La cuisine sombre et poussiéreuse du Square Grimmaud était bondée. Remus soupira tout en se pinçant l'arrête du nez, maudissant le brouhaha qui n'arrangeait rien à la migraine latente qui pulsait dans son crâne.
Sirius en était, sans surprise, l'unique responsable : les deux amis s'étaient retrouvés la veille dans la vieille maison des Black, suivant les conseils de Dumbledore, et avaient essayé tant bien que mal de rendre quelques pièces vivables à grand renfort de sorts ménagers. Ils avaient toutefois lâchement abandonné leur tâche lorsque Sirius avait découvert une série d'excellentes bouteilles de Whisky Pur-Feu.

Remus jeta un regard en coin à Sirius qui, debout près de la porte de la cuisine aux côtés de Maugrey, accueillait chaque nouvel arrivant. C'était rageant de constater que, même après douze années de prison, son ami semblait toujours ne pas ressentir les effets d'une nuit trop alcoolisée. Il avait certes perdu cette insouciance qui l'avait caractérisé pendant sa jeunesse, et son visage ne respirait plus la joie de vivre et la malice comme il l'avait un jour fait mais Remus était forcé de constater, un peu amèrement pour être tout à fait honnête, que Sirius restait un bel homme et que, si Azkaban lui avait pris son insouciance ainsi que de nombreux kilos, son charisme était resté intact. D'ailleurs, nota Remus en observant les autres membres de l'Ordre du Phénix, Emmeline Vance ne semblait pas insensible au charme de Sirius vu les regards appréciateurs qu'elle lui lançait depuis sa chaise.

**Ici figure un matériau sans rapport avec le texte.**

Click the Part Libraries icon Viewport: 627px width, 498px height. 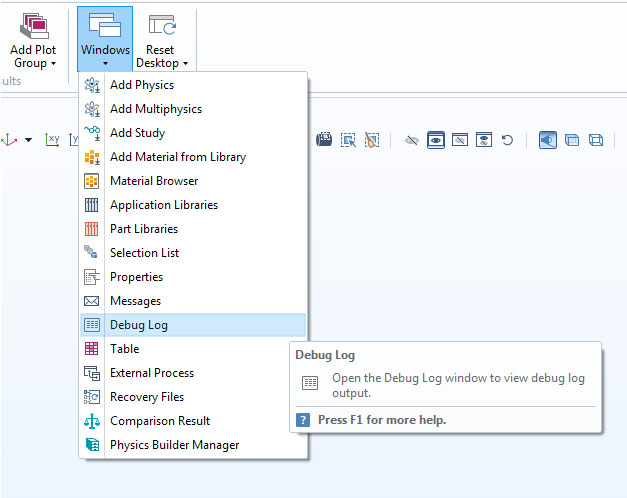[92, 229]
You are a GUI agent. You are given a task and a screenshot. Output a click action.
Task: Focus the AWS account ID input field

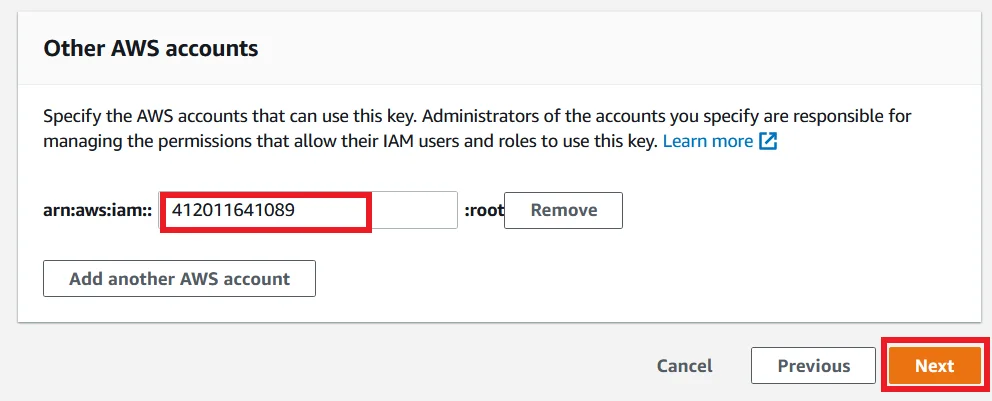(x=308, y=211)
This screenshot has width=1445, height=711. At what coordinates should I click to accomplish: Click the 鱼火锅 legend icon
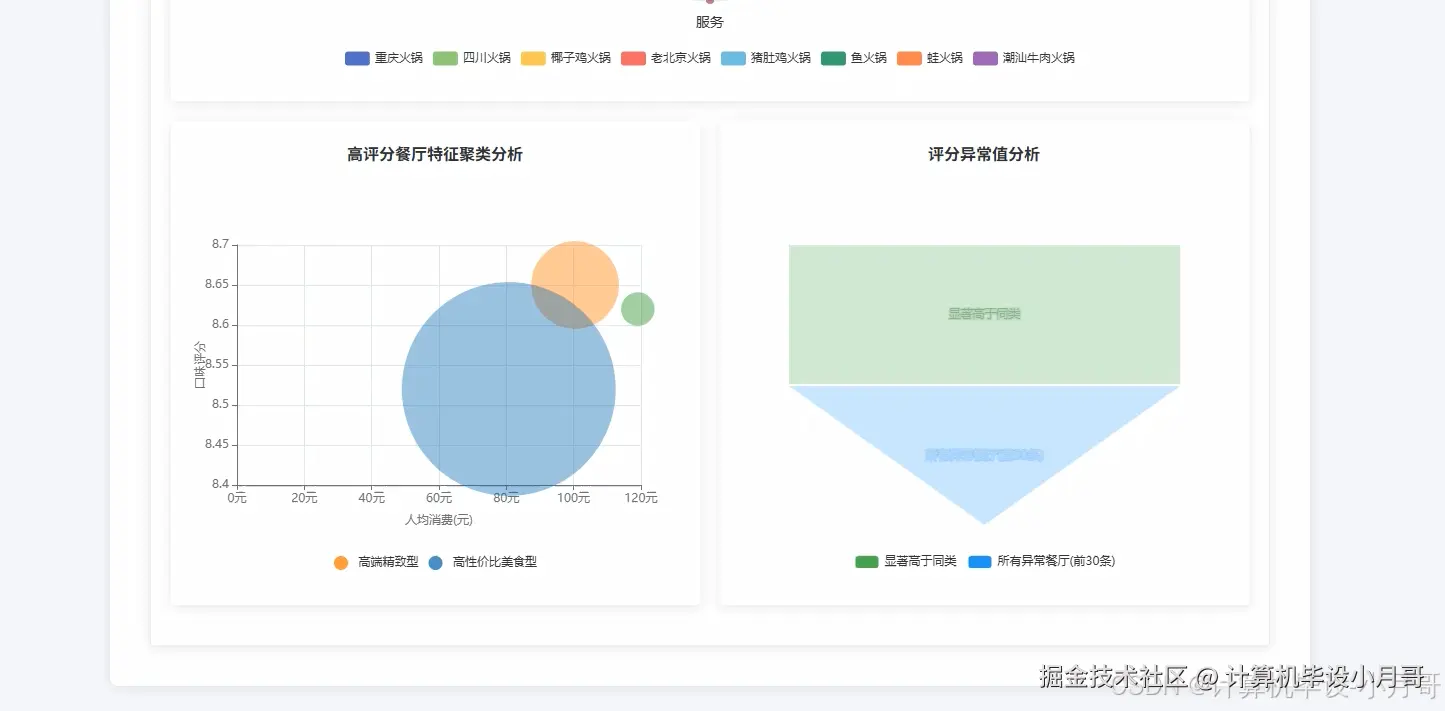[x=832, y=58]
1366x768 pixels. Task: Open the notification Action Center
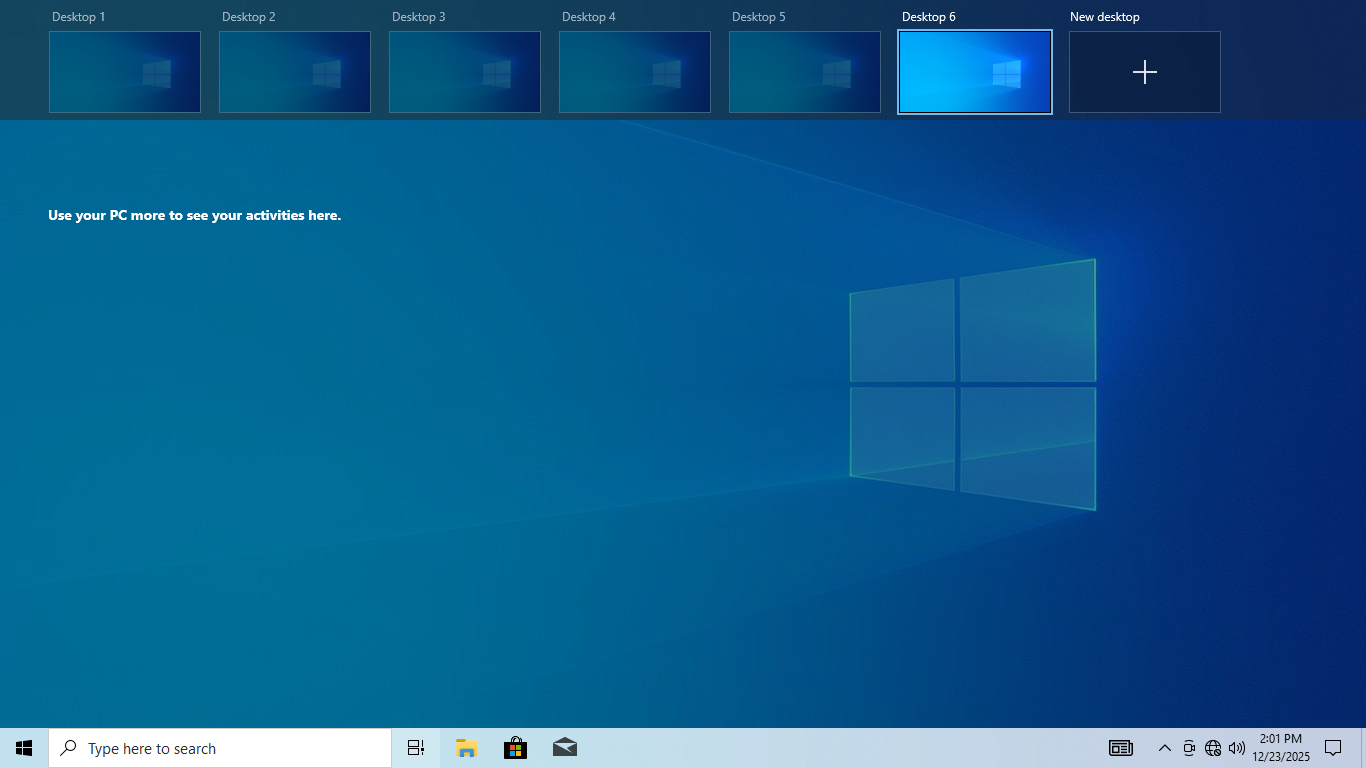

Remus se massa les tempes et bu une longue gorgée de thé. La soirée de la veille leur avait au moins permis, à Sirius et à lui, de briser la glace. Leurs retrouvailles avaient été joyeuses, mais teintées d'une certaine retenue, peut être d'une appréhension que le Whisky et, plus tard, le vin rouge, avaient évaporé. Il était difficile de retrouver un ami que l'on pensait un traître, d'accepter son erreur… et de porter la culpabilité, celle de ne pas l'avoir soutenu, de ne pas l'avoir cru et de ne pas l'avoir aidé. Sirius lui avait assuré qu'il ne lui en voulait pas, et qu'il aurait agit exactement de la même manière si leurs places avaient été inversées.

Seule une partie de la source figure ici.